Die sklavische Fixierung auf diese Messgröße macht uns zukunftsblind oder zumindest zukunftsvergessen.

Immerhin plädiert sogar die EU-Kommission nun für eine Ergänzung der traditionellen Volkswirtschaftlichen Gesamtrechnung um sozial-ökologische Indikatoren.

Die EU ist im Konzeptionellen immer recht gut, das gilt auch für die Nachhaltigkeit und deren Messung. In der Umsetzung sieht es dann aber leider oft ganz anders aus. Ein Beispiel ist die unsägliche europäische Agrarpolitik, die eine der Hauptursachen für den Rückgang der Biodiversität ist.

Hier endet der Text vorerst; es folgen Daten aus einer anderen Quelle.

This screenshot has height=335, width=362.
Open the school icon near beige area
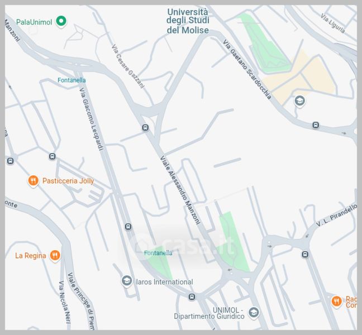tap(299, 101)
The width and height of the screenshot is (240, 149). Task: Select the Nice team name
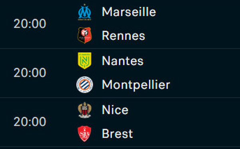(115, 110)
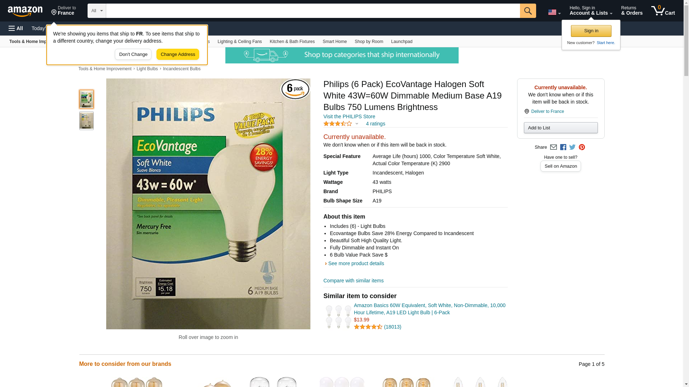The image size is (689, 387).
Task: Share product on Pinterest icon
Action: coord(582,147)
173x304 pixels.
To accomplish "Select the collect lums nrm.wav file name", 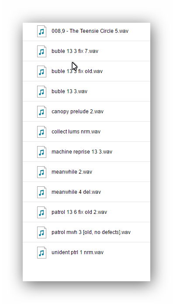I will (76, 132).
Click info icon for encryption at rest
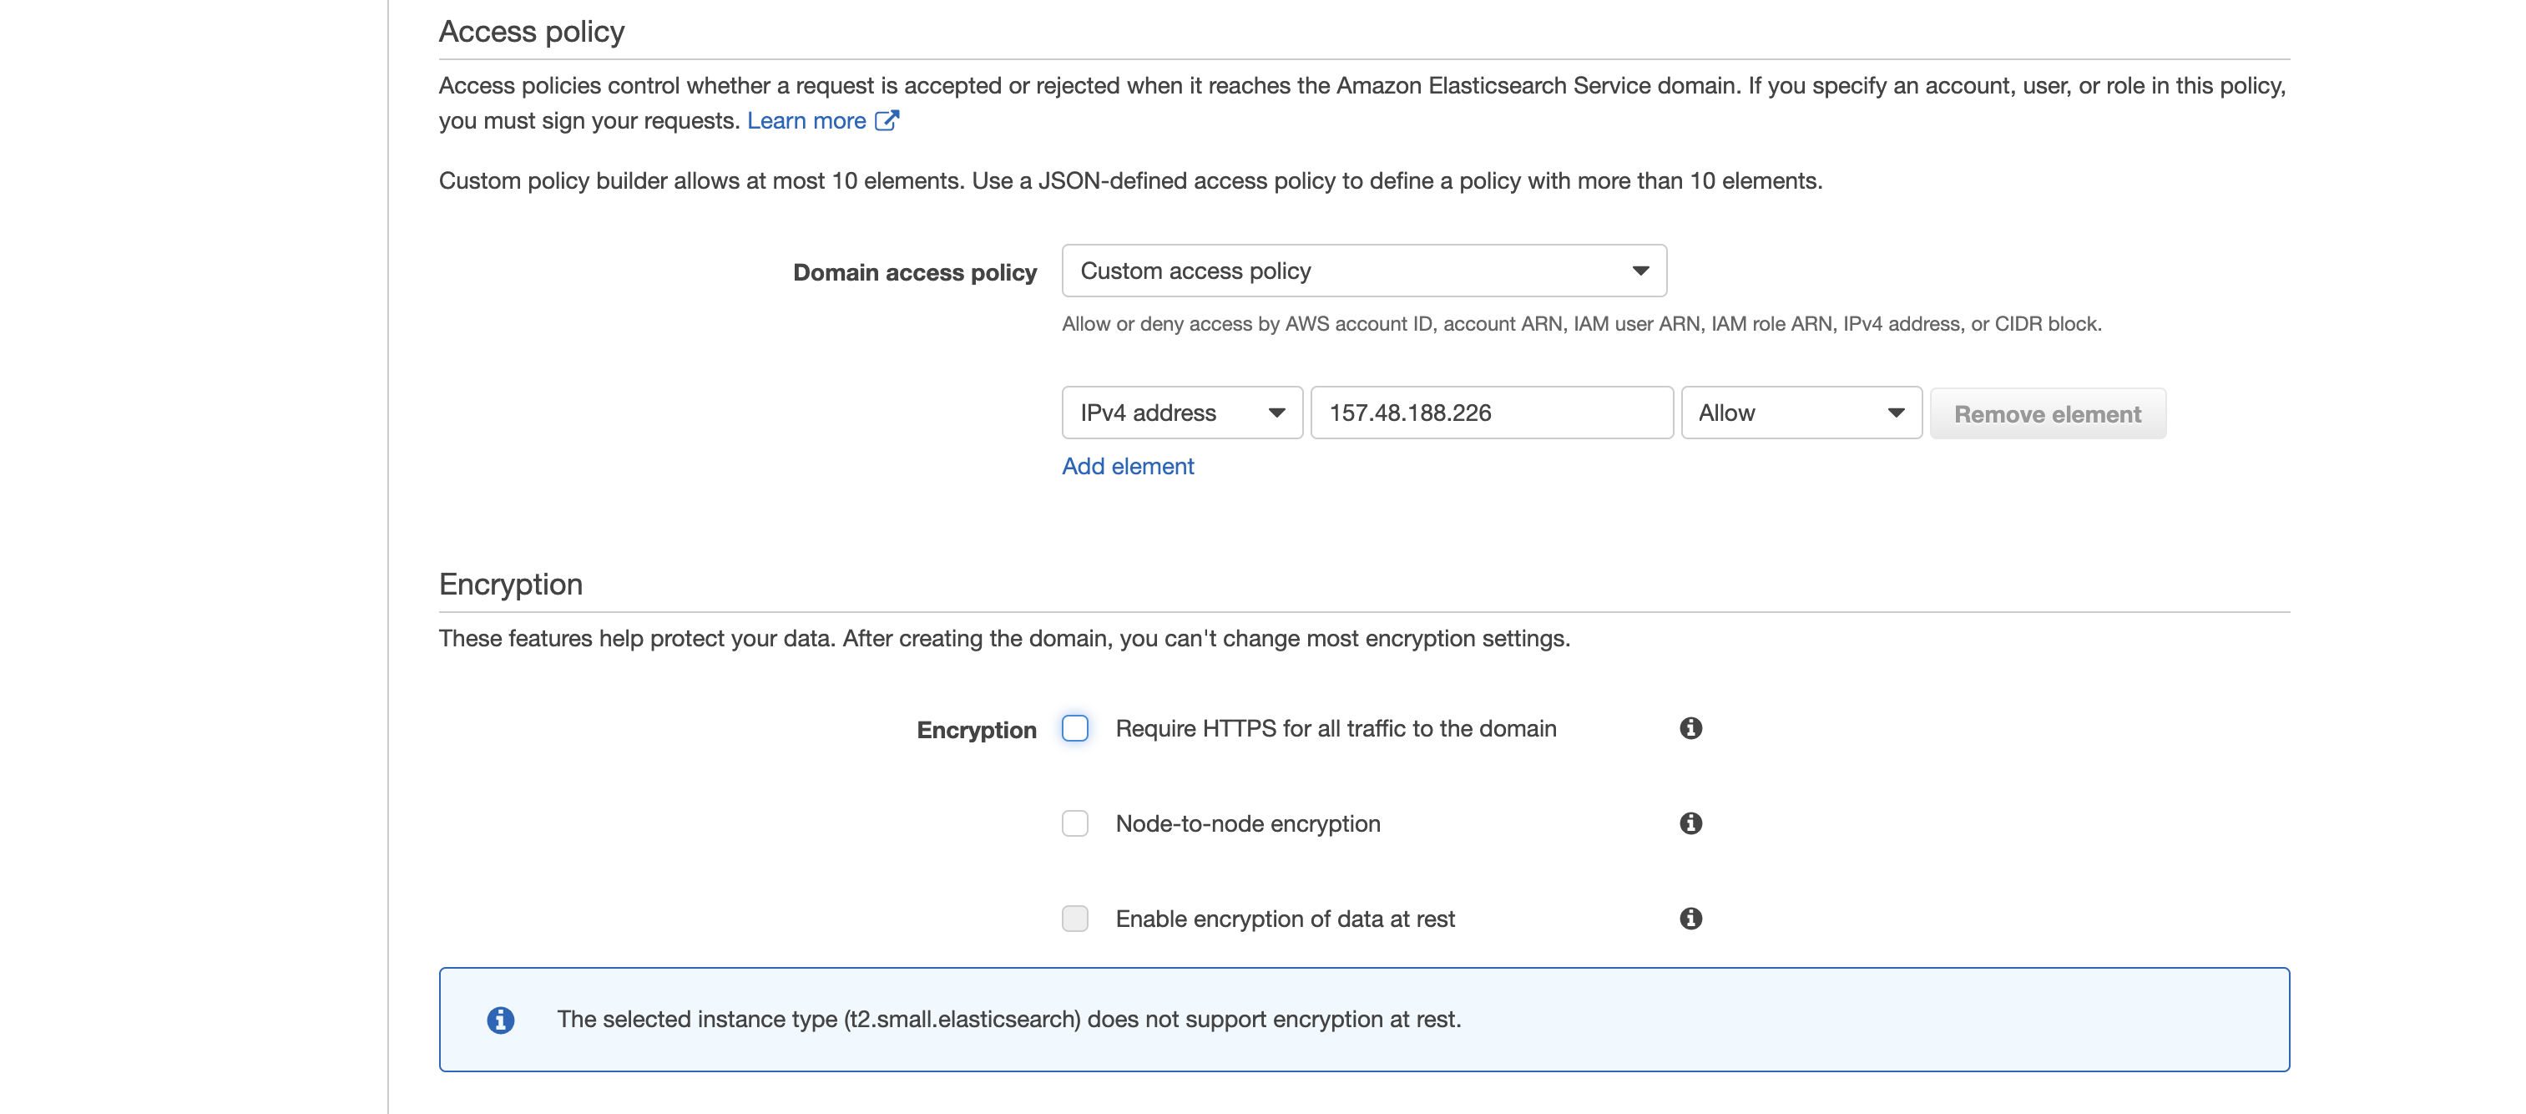This screenshot has height=1114, width=2526. (1691, 918)
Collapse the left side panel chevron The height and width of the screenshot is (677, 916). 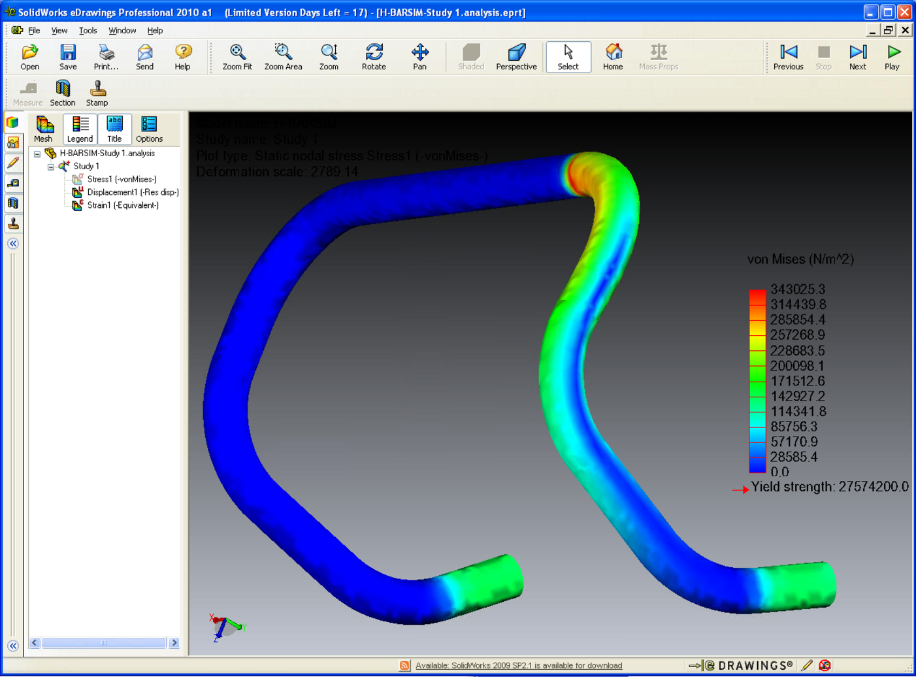pyautogui.click(x=13, y=244)
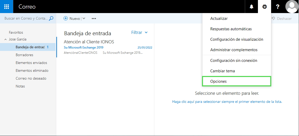This screenshot has height=136, width=299.
Task: Click the link to always select first item
Action: pyautogui.click(x=227, y=102)
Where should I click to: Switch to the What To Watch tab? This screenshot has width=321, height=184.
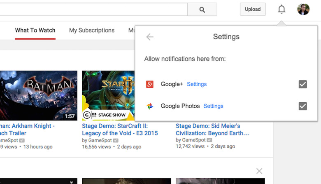point(35,30)
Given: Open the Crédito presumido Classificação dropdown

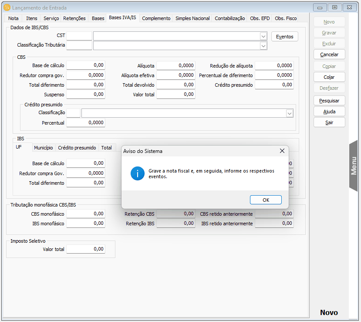Looking at the screenshot, I should 289,113.

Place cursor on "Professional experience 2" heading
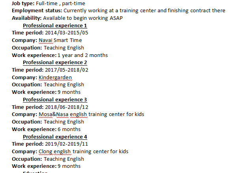point(55,63)
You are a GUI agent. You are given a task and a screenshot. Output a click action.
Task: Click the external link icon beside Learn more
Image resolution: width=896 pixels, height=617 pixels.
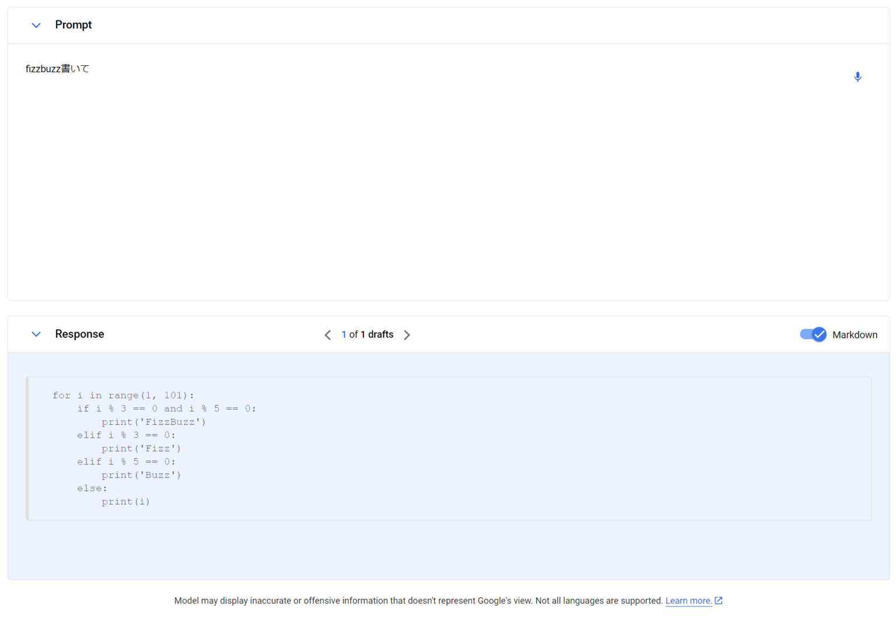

Was die ganzheitliche Wohlstandsmessung betrifft, so gibt es inzwischen eine ganze Reihe interessanter Ansätze, vom "Happy Planet Index" bis zum "Genuine Progress Indicator".

Der australische Forscher und Politikberater Ronald Colman hat mit diesen Ansätzen in Bhutan, der kanadischen Provinz Nova Scotia und Neuseeland gearbeitet und inspirierende Erfahrungen gemacht. Sein neues Buch "Was wirklich zählt", zu dem ich das Vorwort beisteuern durfte, erscheint in diesen Tagen auch in deutscher Sprache. Hier können sich unsere Politiker Anregungen holen.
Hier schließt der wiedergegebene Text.